DATA WAREHOUSING: AN OVERVIEW
Data warehousing is the technology trend most often associated with enterprise computing today. The term conjures up images of vast data banks fed from systems all over the globe, with legions of corporate analysts mining them for golden nuggets of information that will make their companies more profitable.
All of the developments in database technology over the past 20 years have culminated in the data warehouse. Entity-relationship modeling, heuristic searches, mass data storage, neural networks, multiprocessing, and natural-language interfaces have all found their niches in the data warehouse. But aside from being a database engineer's dream, what practical benefits does a data warehouse offer the enterprise?
When asked, corporate executives often say that having a data warehouse gives them a competitive advantage, because it gives them a better understanding of their data and a better understanding of their business in relation to their competitors, and it lets them provide better customer service.
So what exactly is a data warehouse? Should your company have one, and if so, what should it look like?
Essentially, a data warehouse provides historical data for decisionsupport applications. Such applications include reporting, online analytical processing (OLAP), executive information systems (EIS), and data mining.
According to W.H. Inmon, the man who originally came up with the term, a data warehouse is a centralized, integrated repository of information. Here integrated means cleaned up, merged, and redesigned. This may be more or less complicated depending on how many systems feed into a warehouse and how widely they differ in handling similar information.

Set exercise 1>
According to the data warehousing overview, who originally came up with the term "data warehouse"?
Set exercise 2>
Write the next part of the data warehousing overview, picking up after its final sentence.

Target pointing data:
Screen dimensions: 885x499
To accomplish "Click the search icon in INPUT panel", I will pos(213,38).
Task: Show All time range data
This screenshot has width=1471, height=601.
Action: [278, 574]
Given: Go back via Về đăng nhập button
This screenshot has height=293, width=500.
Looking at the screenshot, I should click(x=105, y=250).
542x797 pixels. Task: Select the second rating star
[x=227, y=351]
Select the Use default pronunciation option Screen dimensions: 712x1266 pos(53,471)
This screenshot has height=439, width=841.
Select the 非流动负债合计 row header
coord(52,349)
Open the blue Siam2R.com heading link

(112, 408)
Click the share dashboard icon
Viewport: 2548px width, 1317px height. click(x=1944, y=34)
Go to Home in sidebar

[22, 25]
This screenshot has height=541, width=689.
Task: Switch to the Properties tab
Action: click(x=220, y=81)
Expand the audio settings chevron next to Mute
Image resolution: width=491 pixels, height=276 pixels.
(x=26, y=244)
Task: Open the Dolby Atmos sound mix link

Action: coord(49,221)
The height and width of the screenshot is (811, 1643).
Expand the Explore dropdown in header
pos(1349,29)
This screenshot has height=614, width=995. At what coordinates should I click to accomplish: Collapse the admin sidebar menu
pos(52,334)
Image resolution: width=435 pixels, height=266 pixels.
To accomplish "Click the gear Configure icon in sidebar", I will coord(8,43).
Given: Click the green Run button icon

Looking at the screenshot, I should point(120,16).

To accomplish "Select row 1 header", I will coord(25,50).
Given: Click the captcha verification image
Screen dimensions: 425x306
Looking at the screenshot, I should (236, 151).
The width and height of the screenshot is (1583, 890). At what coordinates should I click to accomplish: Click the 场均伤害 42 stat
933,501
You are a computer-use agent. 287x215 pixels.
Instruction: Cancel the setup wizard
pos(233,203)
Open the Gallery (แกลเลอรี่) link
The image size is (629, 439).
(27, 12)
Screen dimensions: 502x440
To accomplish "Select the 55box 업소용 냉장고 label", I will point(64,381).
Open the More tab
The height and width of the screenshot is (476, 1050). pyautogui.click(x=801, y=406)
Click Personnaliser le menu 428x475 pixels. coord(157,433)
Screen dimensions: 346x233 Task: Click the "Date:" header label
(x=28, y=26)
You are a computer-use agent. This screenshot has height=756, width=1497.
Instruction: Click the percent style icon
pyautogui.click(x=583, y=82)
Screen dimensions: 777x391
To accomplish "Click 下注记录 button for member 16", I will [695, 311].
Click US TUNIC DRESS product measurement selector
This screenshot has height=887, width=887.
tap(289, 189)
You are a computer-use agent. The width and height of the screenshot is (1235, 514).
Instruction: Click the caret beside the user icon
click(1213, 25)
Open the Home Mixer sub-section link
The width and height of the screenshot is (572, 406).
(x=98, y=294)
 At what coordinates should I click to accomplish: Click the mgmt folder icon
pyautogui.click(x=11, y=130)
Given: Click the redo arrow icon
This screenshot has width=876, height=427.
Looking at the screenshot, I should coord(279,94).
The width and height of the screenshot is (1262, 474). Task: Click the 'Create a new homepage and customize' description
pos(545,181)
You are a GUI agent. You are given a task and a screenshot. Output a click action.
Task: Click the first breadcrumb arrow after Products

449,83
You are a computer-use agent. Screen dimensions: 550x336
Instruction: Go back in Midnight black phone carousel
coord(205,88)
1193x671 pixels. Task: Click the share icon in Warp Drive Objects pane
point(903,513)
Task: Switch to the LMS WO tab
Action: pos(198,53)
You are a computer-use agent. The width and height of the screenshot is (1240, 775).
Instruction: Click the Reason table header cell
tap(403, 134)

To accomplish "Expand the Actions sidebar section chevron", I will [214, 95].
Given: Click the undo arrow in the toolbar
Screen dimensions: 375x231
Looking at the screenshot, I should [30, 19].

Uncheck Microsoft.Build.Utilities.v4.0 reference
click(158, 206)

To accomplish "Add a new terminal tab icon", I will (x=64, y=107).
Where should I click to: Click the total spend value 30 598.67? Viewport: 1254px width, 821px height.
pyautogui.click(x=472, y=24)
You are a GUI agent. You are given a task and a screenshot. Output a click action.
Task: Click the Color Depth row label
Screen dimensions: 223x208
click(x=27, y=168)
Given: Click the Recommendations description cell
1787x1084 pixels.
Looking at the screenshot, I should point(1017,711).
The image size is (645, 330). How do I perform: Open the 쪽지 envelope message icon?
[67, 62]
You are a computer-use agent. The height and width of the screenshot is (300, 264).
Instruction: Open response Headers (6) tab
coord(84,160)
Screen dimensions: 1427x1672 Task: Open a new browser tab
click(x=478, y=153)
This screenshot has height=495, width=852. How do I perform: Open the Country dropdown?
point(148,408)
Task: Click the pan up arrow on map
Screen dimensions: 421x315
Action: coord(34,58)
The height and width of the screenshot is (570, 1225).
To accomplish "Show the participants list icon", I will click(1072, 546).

Expected answer 1>
W.H. Inmon

Expected answer 2>
But most companies already have repositories of information in their production systems, and many of them are centralized. Aren't these data warehouses? Not really.
Data warehouses differ from production databases, or online transactionprocessing (OLTP) systems, in their purpose and design. An OLTP system is designed and optimized for data entry and updates, whereas a data warehouse is optimized for data retrieval and reporting, and it is usually a read-only system. An OLTP system contains data needed for running the day-to-day operations of a business, but a data warehouse contains data used for analyzing the business. The data in an OLTP system is current and highly volatile, with data elements that may be incomplete or unknown at the time of entry. A data warehouse contains historical, nonvolatile data that has been adjusted for transaction errors. Finally, since their purposes are so different, OLTP systems and data warehouses use different data-modeling strategies. Redundancy is almost nonexistent in OLTP systems, since redundant data complicates updates. So OLTP systems are highly normalized and are usually based on a relational model. But redundancy is desirable in a data warehouse, since it simplifies user access and enhances performance by minimizing the number of tables that have to be joined. Some data warehouses don't use a relational model at all, preferring a multidimensional design instead.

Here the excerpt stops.